### [Your instructions]
Give the records again in full, exactly as they are.

[Stored records]
════════════════════

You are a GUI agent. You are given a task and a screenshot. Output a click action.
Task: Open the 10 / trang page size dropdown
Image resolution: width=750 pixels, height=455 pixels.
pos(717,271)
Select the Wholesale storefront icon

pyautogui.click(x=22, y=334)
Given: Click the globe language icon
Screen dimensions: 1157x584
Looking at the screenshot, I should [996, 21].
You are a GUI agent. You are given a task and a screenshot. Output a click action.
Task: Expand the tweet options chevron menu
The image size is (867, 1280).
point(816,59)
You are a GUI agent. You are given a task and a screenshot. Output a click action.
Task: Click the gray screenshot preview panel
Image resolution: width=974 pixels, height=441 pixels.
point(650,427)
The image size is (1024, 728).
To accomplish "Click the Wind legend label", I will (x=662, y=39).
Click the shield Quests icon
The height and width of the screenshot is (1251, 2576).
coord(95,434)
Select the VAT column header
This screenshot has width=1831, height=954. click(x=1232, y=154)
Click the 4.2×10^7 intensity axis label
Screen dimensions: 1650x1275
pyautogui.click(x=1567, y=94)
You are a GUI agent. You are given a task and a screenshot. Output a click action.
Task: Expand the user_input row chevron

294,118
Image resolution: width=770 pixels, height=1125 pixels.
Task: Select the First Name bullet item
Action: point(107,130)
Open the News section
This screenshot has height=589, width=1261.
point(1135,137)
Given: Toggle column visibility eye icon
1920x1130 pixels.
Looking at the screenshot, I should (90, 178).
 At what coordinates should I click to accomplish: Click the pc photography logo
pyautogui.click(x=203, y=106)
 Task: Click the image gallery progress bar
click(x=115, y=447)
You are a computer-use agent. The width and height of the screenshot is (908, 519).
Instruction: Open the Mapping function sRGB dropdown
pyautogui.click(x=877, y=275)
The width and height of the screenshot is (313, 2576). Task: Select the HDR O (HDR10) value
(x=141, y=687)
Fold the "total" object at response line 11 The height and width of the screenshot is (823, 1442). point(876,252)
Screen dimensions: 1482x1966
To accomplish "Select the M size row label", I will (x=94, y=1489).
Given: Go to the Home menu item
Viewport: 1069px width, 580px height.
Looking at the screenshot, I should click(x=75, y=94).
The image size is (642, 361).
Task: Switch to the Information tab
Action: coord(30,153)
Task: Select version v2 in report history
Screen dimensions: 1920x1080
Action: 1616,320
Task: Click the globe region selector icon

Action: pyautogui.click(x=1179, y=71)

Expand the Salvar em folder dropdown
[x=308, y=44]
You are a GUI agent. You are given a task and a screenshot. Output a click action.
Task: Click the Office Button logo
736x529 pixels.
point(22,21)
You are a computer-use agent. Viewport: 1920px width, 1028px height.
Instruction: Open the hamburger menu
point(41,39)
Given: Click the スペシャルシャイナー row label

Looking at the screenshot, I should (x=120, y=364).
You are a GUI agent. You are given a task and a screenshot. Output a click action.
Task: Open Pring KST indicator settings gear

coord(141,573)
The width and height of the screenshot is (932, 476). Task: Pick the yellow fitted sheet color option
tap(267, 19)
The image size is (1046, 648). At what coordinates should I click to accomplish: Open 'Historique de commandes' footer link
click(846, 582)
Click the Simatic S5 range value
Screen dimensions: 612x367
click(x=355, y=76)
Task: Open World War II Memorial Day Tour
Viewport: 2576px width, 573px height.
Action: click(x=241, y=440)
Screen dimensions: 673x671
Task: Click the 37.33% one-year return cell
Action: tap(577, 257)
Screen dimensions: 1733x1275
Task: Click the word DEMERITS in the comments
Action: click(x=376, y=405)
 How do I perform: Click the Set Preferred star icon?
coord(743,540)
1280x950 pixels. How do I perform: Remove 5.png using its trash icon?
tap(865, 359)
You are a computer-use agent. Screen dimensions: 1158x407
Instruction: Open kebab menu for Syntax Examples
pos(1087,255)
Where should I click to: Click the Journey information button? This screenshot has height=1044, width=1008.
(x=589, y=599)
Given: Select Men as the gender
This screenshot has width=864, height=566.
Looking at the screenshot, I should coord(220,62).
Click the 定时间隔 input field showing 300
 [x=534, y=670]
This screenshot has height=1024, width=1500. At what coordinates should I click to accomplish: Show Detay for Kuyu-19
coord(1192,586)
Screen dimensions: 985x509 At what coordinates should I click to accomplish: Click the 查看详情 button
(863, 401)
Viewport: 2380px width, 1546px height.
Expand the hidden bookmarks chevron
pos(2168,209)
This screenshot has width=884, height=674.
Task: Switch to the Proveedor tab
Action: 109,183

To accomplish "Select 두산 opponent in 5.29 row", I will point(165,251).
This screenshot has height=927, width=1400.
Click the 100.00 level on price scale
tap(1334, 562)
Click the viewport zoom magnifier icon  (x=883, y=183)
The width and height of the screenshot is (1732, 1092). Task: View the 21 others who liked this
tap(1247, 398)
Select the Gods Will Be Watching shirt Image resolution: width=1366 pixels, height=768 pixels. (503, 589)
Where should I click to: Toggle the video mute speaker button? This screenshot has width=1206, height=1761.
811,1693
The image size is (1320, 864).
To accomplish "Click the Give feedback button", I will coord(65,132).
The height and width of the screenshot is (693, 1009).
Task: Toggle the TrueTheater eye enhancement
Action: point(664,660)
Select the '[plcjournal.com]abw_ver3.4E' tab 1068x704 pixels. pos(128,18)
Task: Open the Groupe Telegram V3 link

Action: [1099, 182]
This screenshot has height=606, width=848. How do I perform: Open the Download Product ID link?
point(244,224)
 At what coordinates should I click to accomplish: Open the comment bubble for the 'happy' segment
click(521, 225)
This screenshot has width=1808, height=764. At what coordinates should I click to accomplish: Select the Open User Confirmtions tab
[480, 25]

════════════════════

### [Solution for this task]
You are a GUI agent. You are given a task and a screenshot. Output a click action.
Task: Open the 10 / trang page size dropdown
Image resolution: width=750 pixels, height=455 pixels.
pos(717,271)
Select the Wholesale storefront icon

pyautogui.click(x=22, y=334)
Given: Click the globe language icon
Screen dimensions: 1157x584
Looking at the screenshot, I should [996, 21].
You are a GUI agent. You are given a task and a screenshot. Output a click action.
Task: Expand the tweet options chevron menu
The image size is (867, 1280).
point(816,59)
You are a GUI agent. You are given a task and a screenshot. Output a click action.
Task: Click the gray screenshot preview panel
Image resolution: width=974 pixels, height=441 pixels.
point(650,427)
The image size is (1024, 728).
To accomplish "Click the Wind legend label", I will (x=662, y=39).
Click the shield Quests icon
The height and width of the screenshot is (1251, 2576).
coord(95,434)
Select the VAT column header
This screenshot has width=1831, height=954. click(x=1232, y=154)
Click the 4.2×10^7 intensity axis label
Screen dimensions: 1650x1275
pyautogui.click(x=1567, y=94)
You are a GUI agent. You are given a task and a screenshot. Output a click action.
Task: Expand the user_input row chevron

294,118
Image resolution: width=770 pixels, height=1125 pixels.
Task: Select the First Name bullet item
Action: point(107,130)
Open the News section
This screenshot has height=589, width=1261.
point(1135,137)
Given: Toggle column visibility eye icon
1920x1130 pixels.
Looking at the screenshot, I should (90, 178).
 At what coordinates should I click to accomplish: Click the pc photography logo
pyautogui.click(x=203, y=106)
 Task: Click the image gallery progress bar
click(x=115, y=447)
You are a computer-use agent. The width and height of the screenshot is (908, 519).
Instruction: Open the Mapping function sRGB dropdown
pyautogui.click(x=877, y=275)
The width and height of the screenshot is (313, 2576). Task: Select the HDR O (HDR10) value
(x=141, y=687)
Fold the "total" object at response line 11 The height and width of the screenshot is (823, 1442). point(876,252)
Screen dimensions: 1482x1966
To accomplish "Select the M size row label", I will (x=94, y=1489).
Given: Go to the Home menu item
Viewport: 1069px width, 580px height.
Looking at the screenshot, I should click(x=75, y=94).
The image size is (642, 361).
Task: Switch to the Information tab
Action: coord(30,153)
Task: Select version v2 in report history
Screen dimensions: 1920x1080
Action: 1616,320
Task: Click the globe region selector icon

Action: pyautogui.click(x=1179, y=71)

Expand the Salvar em folder dropdown
[x=308, y=44]
You are a GUI agent. You are given a task and a screenshot. Output a click action.
Task: Click the Office Button logo
736x529 pixels.
point(22,21)
You are a computer-use agent. Viewport: 1920px width, 1028px height.
Instruction: Open the hamburger menu
point(41,39)
Given: Click the スペシャルシャイナー row label

Looking at the screenshot, I should (x=120, y=364).
You are a GUI agent. You are given a task and a screenshot. Output a click action.
Task: Open Pring KST indicator settings gear

coord(141,573)
The width and height of the screenshot is (932, 476). Task: Pick the yellow fitted sheet color option
tap(267, 19)
The image size is (1046, 648). At what coordinates should I click to accomplish: Open 'Historique de commandes' footer link
click(846, 582)
Click the Simatic S5 range value
Screen dimensions: 612x367
click(x=355, y=76)
Task: Open World War II Memorial Day Tour
Viewport: 2576px width, 573px height.
Action: click(x=241, y=440)
Screen dimensions: 673x671
Task: Click the 37.33% one-year return cell
Action: tap(577, 257)
Screen dimensions: 1733x1275
Task: Click the word DEMERITS in the comments
Action: click(x=376, y=405)
 How do I perform: Click the Set Preferred star icon?
coord(743,540)
1280x950 pixels. How do I perform: Remove 5.png using its trash icon?
tap(865, 359)
You are a computer-use agent. Screen dimensions: 1158x407
Instruction: Open kebab menu for Syntax Examples
pos(1087,255)
Where should I click to: Click the Journey information button? This screenshot has height=1044, width=1008.
(x=589, y=599)
Given: Select Men as the gender
This screenshot has width=864, height=566.
Looking at the screenshot, I should coord(220,62).
Click the 定时间隔 input field showing 300
 [x=534, y=670]
This screenshot has height=1024, width=1500. At what coordinates should I click to accomplish: Show Detay for Kuyu-19
coord(1192,586)
Screen dimensions: 985x509 At what coordinates should I click to accomplish: Click the 查看详情 button
(863, 401)
Viewport: 2380px width, 1546px height.
Expand the hidden bookmarks chevron
pos(2168,209)
This screenshot has width=884, height=674.
Task: Switch to the Proveedor tab
Action: 109,183

To accomplish "Select 두산 opponent in 5.29 row", I will point(165,251).
This screenshot has height=927, width=1400.
Click the 100.00 level on price scale
tap(1334, 562)
Click the viewport zoom magnifier icon  (x=883, y=183)
The width and height of the screenshot is (1732, 1092). Task: View the 21 others who liked this
tap(1247, 398)
Select the Gods Will Be Watching shirt Image resolution: width=1366 pixels, height=768 pixels. (503, 589)
Where should I click to: Toggle the video mute speaker button? This screenshot has width=1206, height=1761.
811,1693
The image size is (1320, 864).
To accomplish "Click the Give feedback button", I will coord(65,132).
The height and width of the screenshot is (693, 1009).
Task: Toggle the TrueTheater eye enhancement
Action: point(664,660)
Select the '[plcjournal.com]abw_ver3.4E' tab 1068x704 pixels. pos(128,18)
Task: Open the Groupe Telegram V3 link

Action: [1099, 182]
This screenshot has height=606, width=848. How do I perform: Open the Download Product ID link?
point(244,224)
 At what coordinates should I click to accomplish: Open the comment bubble for the 'happy' segment
click(521, 225)
This screenshot has width=1808, height=764. At what coordinates should I click to accomplish: Select the Open User Confirmtions tab
[480, 25]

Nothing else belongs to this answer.